Zumbro Valley Mental Health Center has moved an office into the building that was the D&D, which is now owned by Jeremy Kruegel. Kruegel approached the council about a request that Zumbro Valley has about their sidewalk. They are putting a handicap ramp on their side entrance, and would like a curb relief in front of the building. This would mean taking away a parking space in front, on Main Street. Shuck asked why they couldn't use the alley in back of the building. Kruegel said there are a lot of issues with ice in the alley during the winter, as water from the building, as well as the Harmony House building, runs off into the alley. Kruegel said the safety person from ZVMHC made the request. There was some discussion, but the council made no decisions about the sidewalk in front. Many council members would like to look at the area first and possibly speak to somebody from Zumbro Valley.

Electric Rates

A study was done recently on the city's electric rates, which were last reviewed in 2006. The rate increase that was suggested was made so that the estimated net income for the city would be $75,000. For residential electric service, the study recommended raising the base charge from $6.00 to $8.00. The per-kilowatt rate went from .085 to .09. Council member Gerald Shuck suggested that they only raise the base charge to $7.00, and raise the per-kilowatt charge to make up for that dollar difference. That way a person can save more money by using less electricity. The council approved.

Maintenance Report

Maintenance employee Chris Johnson mentioned a fund that they have to replace the sewer cable auger. According to Johnson, the current machine they have is very old and very dangerous to operate. Right now, there is $10,000 in the fund. Johnson checked with McQueen Equipment, who has a used one for $15,000. They are going to bring it down to demonstrate how it works.

Johnson also said he has had requests for dust treatment on some township roads. He said there is non-stop dust on the road going by the Wastewater Treatment plant, and houses in the Scrabeck Addition have a lot of dust problems. He checked with someone about tree sapping the road, as well as another gravel road. The price was 50 cents per foot. Johnson said that in all there would be about 1?4 mile that needs work.

Council member Dan Tieffenbacher asked about using TIF (Tax Increment Financing) money to fund paving those roads. City Administrator Jerome Illg said that the tree sap would be much more economical.

Other Business

Ralph Beastrom, from the Harmony Area Chamber of Commerce, spoke about closing of part of 1st Ave. SW for vendors on the Fourth of July. There is a major power line there that the vendors can all use, which will lower costs for temporary electricity. The section from the Harmony Foods parking lot to the school parking lot will be closed off. Beastrom has to speak to the county since it's a county road, but the council gave their approval.

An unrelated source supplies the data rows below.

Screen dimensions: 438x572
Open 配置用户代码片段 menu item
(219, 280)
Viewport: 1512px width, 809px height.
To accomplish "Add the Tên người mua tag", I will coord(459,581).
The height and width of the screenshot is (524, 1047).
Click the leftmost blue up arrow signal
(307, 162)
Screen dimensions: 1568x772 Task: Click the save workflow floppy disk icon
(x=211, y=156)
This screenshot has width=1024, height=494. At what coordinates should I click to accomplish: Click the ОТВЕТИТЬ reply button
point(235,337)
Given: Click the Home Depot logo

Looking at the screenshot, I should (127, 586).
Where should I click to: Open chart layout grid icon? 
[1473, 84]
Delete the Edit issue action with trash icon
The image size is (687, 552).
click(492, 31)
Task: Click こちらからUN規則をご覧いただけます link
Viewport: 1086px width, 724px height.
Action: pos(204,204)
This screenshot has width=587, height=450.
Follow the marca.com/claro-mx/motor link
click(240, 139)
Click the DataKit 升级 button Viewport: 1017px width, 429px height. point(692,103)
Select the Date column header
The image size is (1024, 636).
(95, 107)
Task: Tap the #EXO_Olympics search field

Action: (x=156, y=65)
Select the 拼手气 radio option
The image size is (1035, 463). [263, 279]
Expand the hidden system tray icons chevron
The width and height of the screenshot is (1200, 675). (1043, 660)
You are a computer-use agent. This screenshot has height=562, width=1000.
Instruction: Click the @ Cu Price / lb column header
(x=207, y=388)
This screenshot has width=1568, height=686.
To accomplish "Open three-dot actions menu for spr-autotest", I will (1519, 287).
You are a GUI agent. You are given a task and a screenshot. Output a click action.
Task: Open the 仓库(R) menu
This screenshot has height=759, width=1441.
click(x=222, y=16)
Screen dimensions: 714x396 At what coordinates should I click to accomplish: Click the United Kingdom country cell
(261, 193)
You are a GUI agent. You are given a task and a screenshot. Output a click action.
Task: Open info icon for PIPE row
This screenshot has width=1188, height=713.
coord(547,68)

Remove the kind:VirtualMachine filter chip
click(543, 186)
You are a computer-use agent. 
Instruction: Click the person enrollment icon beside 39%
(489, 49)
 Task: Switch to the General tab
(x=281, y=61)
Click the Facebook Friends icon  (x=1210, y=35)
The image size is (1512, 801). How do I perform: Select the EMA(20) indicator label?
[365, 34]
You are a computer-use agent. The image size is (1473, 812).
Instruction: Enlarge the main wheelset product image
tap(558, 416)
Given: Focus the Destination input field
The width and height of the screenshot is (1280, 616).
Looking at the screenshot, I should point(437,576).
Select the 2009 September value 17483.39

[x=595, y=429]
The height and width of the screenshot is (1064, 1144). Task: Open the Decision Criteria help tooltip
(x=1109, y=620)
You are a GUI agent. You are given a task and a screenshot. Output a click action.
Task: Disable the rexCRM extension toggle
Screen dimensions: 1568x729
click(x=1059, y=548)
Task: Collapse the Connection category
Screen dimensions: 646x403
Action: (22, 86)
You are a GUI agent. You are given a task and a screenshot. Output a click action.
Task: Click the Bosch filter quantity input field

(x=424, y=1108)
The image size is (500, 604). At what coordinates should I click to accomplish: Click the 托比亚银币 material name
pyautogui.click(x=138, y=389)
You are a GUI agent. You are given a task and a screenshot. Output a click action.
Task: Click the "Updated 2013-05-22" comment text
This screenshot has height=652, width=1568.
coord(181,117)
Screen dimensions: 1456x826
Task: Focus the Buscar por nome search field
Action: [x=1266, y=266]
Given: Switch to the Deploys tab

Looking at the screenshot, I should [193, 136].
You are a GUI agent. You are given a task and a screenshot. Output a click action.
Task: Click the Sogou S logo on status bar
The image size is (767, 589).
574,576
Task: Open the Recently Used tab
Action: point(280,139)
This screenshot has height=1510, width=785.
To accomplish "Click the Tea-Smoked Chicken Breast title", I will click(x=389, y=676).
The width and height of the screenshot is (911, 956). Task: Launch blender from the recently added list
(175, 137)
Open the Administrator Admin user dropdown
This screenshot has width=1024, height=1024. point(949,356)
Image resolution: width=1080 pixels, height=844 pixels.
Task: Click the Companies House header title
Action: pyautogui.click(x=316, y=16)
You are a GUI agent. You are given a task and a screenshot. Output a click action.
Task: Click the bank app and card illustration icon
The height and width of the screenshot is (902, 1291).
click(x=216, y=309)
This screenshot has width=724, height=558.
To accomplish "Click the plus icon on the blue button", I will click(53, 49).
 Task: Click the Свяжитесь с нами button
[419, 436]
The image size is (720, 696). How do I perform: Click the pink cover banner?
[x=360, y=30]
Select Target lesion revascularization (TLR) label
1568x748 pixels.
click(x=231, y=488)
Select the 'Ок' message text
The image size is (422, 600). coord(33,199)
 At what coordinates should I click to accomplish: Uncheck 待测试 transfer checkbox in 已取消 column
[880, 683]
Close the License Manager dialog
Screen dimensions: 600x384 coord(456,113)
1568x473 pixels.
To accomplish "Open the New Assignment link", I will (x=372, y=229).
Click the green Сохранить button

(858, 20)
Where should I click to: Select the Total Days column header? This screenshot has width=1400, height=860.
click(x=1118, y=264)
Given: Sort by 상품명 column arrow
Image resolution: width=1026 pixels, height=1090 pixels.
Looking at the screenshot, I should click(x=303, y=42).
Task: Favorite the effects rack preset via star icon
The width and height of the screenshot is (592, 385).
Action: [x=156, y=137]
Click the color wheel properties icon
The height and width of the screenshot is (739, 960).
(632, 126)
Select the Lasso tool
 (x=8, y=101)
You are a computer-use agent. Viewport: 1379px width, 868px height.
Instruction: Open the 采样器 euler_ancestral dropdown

The council chose to put two plain lights in the alley for $2,400 each instead of decorative lights for $3,700 each. Illg explained they will also be placing a conduit in the far north part of the alley for a third light to be placed in the future.

Three city maintenance employees will be sharing the duties of animal control in Harmony. They will each receive $50 a month compensation and $10 per animal captured.

The council approved the resolution for TIF District #1.

The Park Board accepted a resignation from Jim Lutes and is looking for a new member.

Liquor licenses were approved for On the Crunchy Side, Time Out Sports Bar and the Harmony Legion.